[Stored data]
══════
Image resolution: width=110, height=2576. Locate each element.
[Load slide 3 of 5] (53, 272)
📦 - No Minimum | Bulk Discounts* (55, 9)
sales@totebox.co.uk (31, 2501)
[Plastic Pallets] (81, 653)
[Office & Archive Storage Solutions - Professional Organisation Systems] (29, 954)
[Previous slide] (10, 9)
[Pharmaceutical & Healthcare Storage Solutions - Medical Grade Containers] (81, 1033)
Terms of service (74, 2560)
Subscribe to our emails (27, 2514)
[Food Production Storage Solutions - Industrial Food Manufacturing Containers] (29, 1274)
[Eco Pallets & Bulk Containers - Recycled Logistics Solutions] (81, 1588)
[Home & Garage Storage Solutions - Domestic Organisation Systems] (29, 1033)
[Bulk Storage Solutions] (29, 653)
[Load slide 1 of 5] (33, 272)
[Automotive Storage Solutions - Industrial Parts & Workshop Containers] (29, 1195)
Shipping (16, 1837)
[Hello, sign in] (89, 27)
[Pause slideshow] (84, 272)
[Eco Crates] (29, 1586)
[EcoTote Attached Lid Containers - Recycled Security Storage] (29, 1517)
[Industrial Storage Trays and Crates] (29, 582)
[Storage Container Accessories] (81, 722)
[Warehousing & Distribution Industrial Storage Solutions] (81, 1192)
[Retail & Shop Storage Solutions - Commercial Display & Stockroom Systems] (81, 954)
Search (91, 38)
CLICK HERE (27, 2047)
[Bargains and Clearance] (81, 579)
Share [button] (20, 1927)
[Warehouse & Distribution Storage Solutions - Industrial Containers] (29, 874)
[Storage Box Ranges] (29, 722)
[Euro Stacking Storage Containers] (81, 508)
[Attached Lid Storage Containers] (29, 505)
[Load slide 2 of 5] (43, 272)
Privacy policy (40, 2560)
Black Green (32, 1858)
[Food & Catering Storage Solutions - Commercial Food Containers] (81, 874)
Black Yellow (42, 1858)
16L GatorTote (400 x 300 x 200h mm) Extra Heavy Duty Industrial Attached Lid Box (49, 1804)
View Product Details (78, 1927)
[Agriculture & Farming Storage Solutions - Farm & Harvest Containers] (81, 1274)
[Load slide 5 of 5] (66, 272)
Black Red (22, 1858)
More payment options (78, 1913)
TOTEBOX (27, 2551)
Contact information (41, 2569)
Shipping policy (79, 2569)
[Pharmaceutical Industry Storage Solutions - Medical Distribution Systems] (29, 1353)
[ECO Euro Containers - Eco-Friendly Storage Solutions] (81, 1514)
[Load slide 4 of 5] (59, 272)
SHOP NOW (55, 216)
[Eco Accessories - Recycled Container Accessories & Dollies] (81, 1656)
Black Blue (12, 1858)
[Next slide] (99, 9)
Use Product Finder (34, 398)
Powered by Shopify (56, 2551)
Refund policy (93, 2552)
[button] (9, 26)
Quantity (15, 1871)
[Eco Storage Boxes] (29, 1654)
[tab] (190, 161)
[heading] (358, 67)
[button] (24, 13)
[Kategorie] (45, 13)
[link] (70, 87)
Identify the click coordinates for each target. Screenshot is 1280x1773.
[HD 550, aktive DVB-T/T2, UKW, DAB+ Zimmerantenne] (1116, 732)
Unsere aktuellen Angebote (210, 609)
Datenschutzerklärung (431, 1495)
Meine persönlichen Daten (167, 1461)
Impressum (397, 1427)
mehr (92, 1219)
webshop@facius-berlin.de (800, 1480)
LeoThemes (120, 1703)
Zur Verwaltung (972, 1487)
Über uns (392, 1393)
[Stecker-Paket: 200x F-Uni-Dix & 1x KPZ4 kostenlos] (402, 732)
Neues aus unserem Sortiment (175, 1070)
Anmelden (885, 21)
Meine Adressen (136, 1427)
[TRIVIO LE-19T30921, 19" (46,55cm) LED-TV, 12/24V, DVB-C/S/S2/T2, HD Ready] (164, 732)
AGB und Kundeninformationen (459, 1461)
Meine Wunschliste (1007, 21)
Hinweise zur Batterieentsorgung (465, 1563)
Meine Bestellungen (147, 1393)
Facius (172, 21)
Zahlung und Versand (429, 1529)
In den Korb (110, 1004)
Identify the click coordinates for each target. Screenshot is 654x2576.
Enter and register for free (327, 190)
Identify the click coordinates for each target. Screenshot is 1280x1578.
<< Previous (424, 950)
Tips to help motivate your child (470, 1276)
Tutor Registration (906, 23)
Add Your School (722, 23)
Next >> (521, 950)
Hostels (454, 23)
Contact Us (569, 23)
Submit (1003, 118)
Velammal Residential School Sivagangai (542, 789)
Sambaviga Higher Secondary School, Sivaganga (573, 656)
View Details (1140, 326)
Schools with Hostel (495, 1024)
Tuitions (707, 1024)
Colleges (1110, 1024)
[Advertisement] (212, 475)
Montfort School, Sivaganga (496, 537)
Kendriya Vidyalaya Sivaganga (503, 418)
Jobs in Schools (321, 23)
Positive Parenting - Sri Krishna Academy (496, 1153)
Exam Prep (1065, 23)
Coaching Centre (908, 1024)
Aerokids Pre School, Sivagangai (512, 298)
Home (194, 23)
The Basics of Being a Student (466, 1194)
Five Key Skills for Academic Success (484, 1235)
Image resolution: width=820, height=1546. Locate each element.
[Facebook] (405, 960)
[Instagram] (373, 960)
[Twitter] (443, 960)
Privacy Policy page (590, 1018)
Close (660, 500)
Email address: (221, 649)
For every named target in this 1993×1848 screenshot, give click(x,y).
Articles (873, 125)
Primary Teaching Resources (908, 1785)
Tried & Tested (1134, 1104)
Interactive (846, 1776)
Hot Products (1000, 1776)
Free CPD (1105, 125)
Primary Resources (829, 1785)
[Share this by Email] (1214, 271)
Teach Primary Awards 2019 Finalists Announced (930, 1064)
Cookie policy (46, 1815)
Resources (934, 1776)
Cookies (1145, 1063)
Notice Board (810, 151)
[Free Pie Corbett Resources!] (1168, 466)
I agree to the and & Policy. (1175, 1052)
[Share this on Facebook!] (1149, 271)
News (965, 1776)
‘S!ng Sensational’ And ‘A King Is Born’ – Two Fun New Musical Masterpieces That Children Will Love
══════
--- Activity ---
Using the entries above, give again exactly the lines from the line holding "AGB und Kundeninformationen (459, 1461)" through the line holding "Exam Prep (1065, 23)". Include both end lines and nothing else.

--- Response to this exercise ---
AGB und Kundeninformationen (459, 1461)
Meine Wunschliste (1007, 21)
Hinweise zur Batterieentsorgung (465, 1563)
Meine Bestellungen (147, 1393)
Facius (172, 21)
Zahlung und Versand (429, 1529)
In den Korb (110, 1004)
Identify the click coordinates for each target. Screenshot is 654x2576.
Enter and register for free (327, 190)
Identify the click coordinates for each target. Screenshot is 1280x1578.
<< Previous (424, 950)
Tips to help motivate your child (470, 1276)
Tutor Registration (906, 23)
Add Your School (722, 23)
Next >> (521, 950)
Hostels (454, 23)
Contact Us (569, 23)
Submit (1003, 118)
Velammal Residential School Sivagangai (542, 789)
Sambaviga Higher Secondary School, Sivaganga (573, 656)
View Details (1140, 326)
Schools with Hostel (495, 1024)
Tuitions (707, 1024)
Colleges (1110, 1024)
[Advertisement] (212, 475)
Montfort School, Sivaganga (496, 537)
Kendriya Vidyalaya Sivaganga (503, 418)
Jobs in Schools (321, 23)
Positive Parenting - Sri Krishna Academy (496, 1153)
Exam Prep (1065, 23)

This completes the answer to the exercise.